Unsloth AI published a major collaboration with NVIDIA: a guide on making LLM training 25 percent faster on home GPUs. The three optimizations are packed-sequence metadata caching, double-buffered checkpoint reloads, and faster Mixture of Experts routing. These aren't just for data centers — they target consumer GPUs and are documented with clear implementation steps. Unsloth also released a guide on running open LLMs as coding agents — specifically Gemma 4 and Qwen 3.6 GGUFs inside Claude Code, Codex, and OpenClaw — with self-healing tool calls and web search on as little as 24 gigabytes of RAM. If you've been wondering whether local models can replace API calls for agentic coding, the answer is increasingly yes.

OpenCode's LLM provider abstraction library got a strong endorsement from the community this week, praised for solving what one developer called "provider-specific insanity." It abstracts away the differences between OpenAI, Anthropic, Google, and local inference endpoints, letting you swap models without rewriting your agent code.

On the software stack front, llama.cpp continues to mature with Gemma 4 and Flash Attention support landing in recent builds. FP8 quantization is being called the Blackwell sweet spot — offering the best balance of quality and throughput on RTX 50-series cards. Ollama and Open WebUI remain the default stack for most homelabbers, with Pinokio adding new one-click scripts for MLX-based video generation and TTS on Apple Silicon.

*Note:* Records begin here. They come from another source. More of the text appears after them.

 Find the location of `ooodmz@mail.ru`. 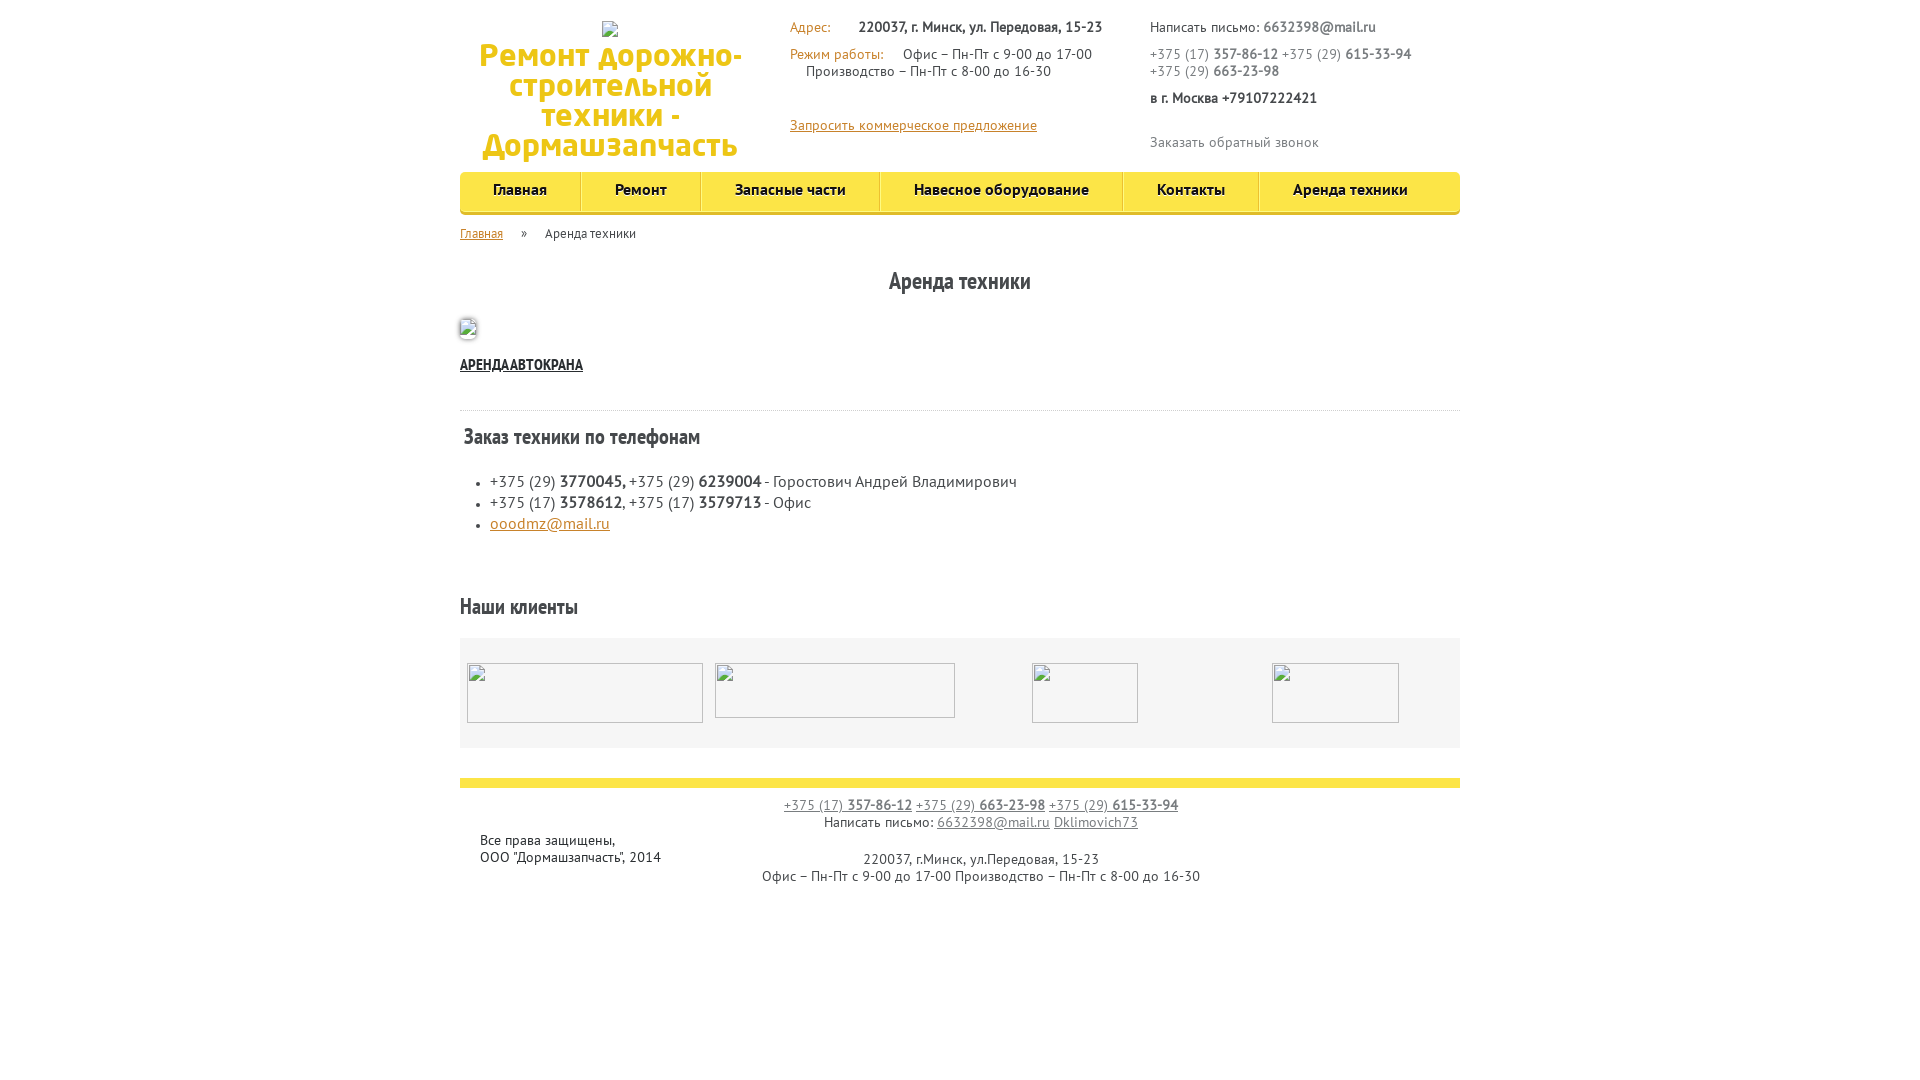

ooodmz@mail.ru is located at coordinates (550, 525).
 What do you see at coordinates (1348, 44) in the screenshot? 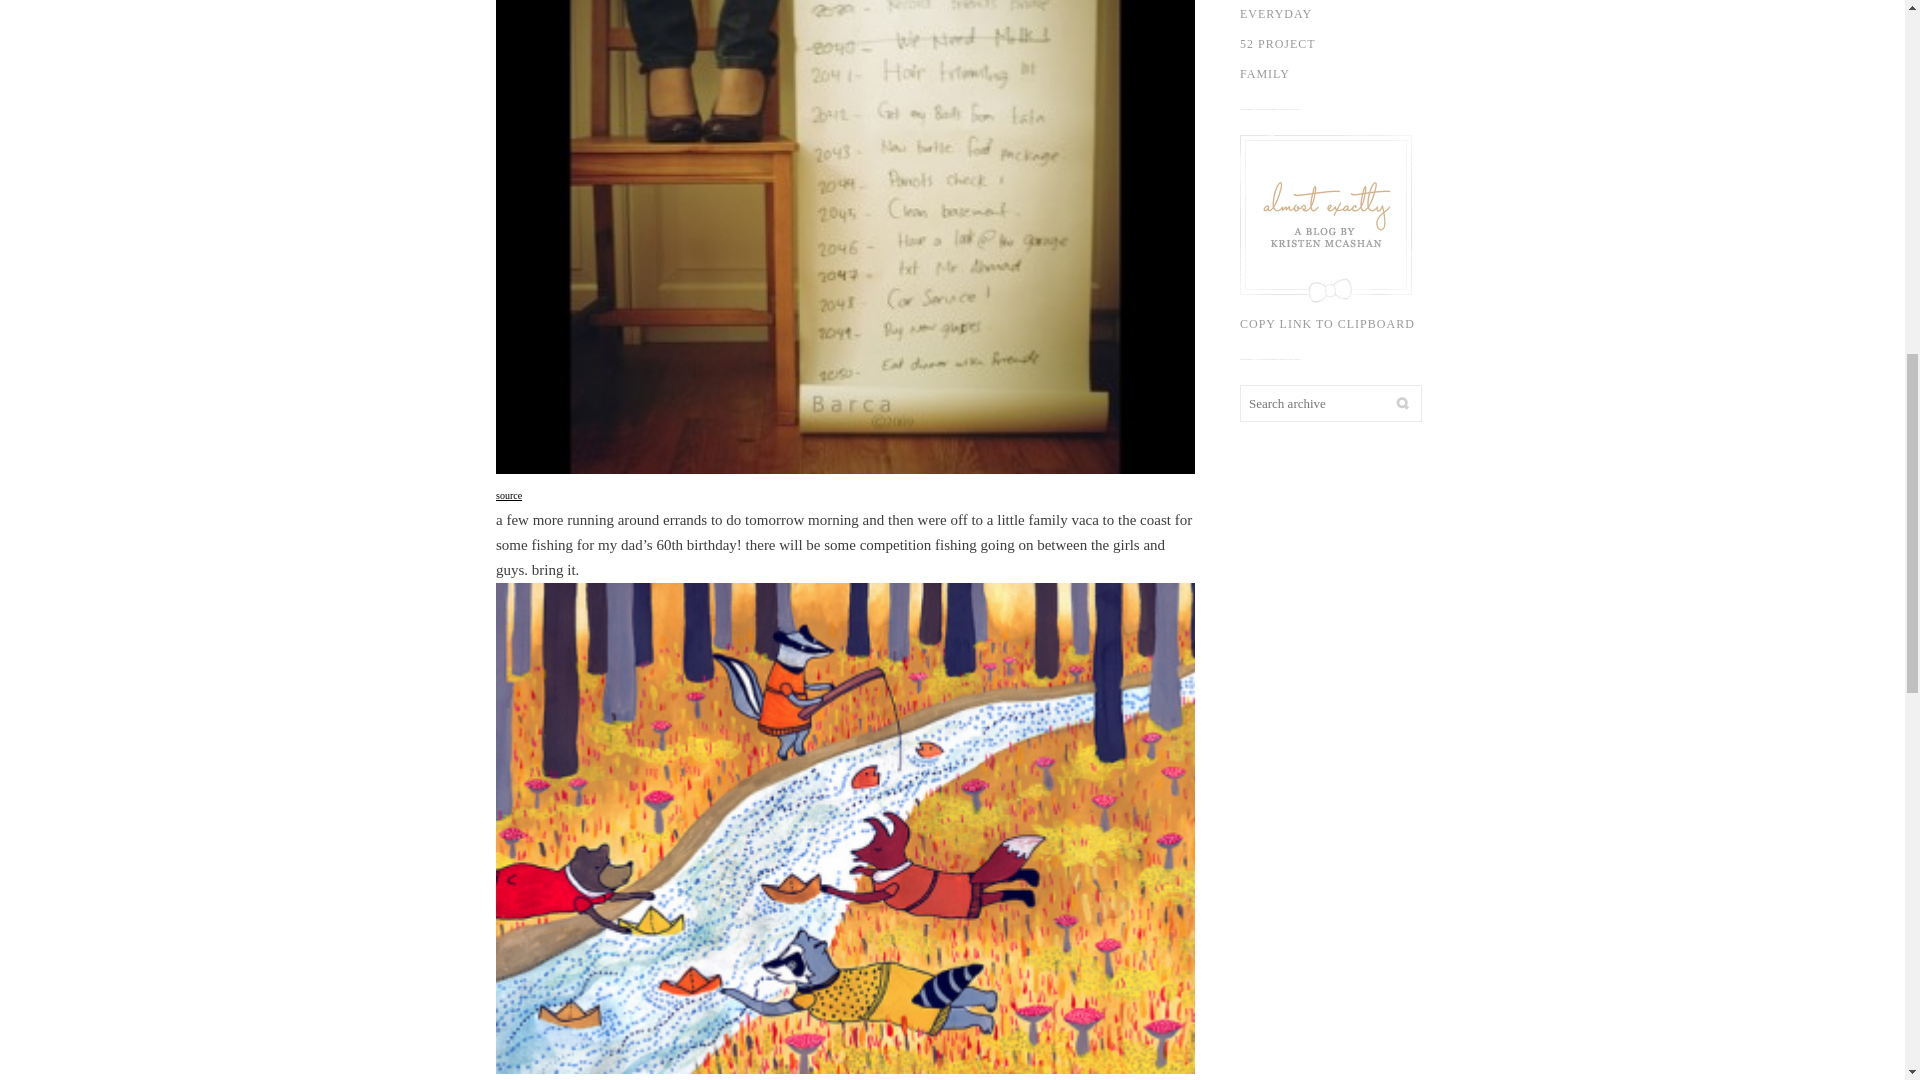
I see `52 PROJECT` at bounding box center [1348, 44].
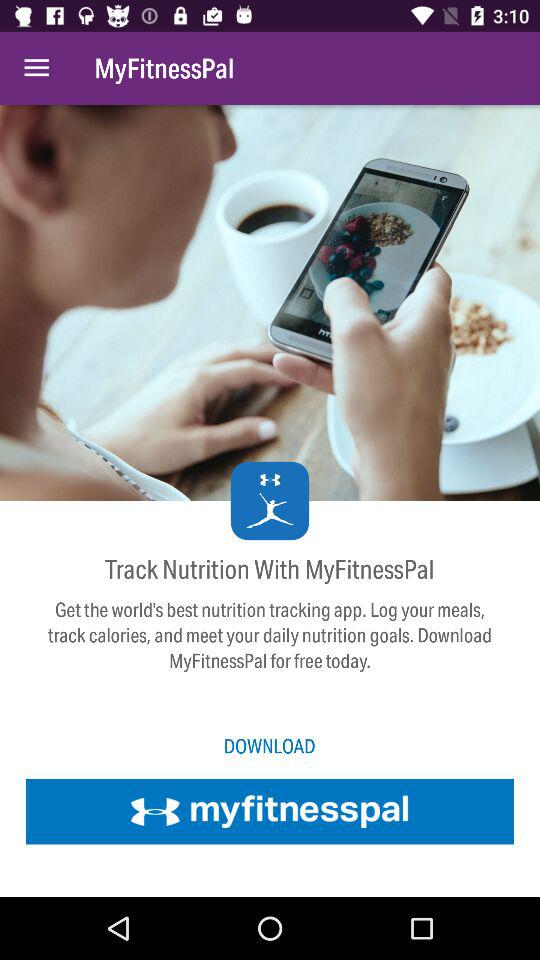 The height and width of the screenshot is (960, 540). Describe the element at coordinates (270, 811) in the screenshot. I see `go to download` at that location.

Power tip for builders: a 4-by-RTX-5090 rig pulls roughly 2,300 watts under full inference load. At the US average of 16 cents per kilowatt-hour, that's about 265 dollars a month running 24/7. Factor that into your build budget — or pair it with solar and a home battery if you're thinking long-term.

That's the Local AI & Automation Briefing for Sunday, May 10th. I'm Bob — build something cool this week.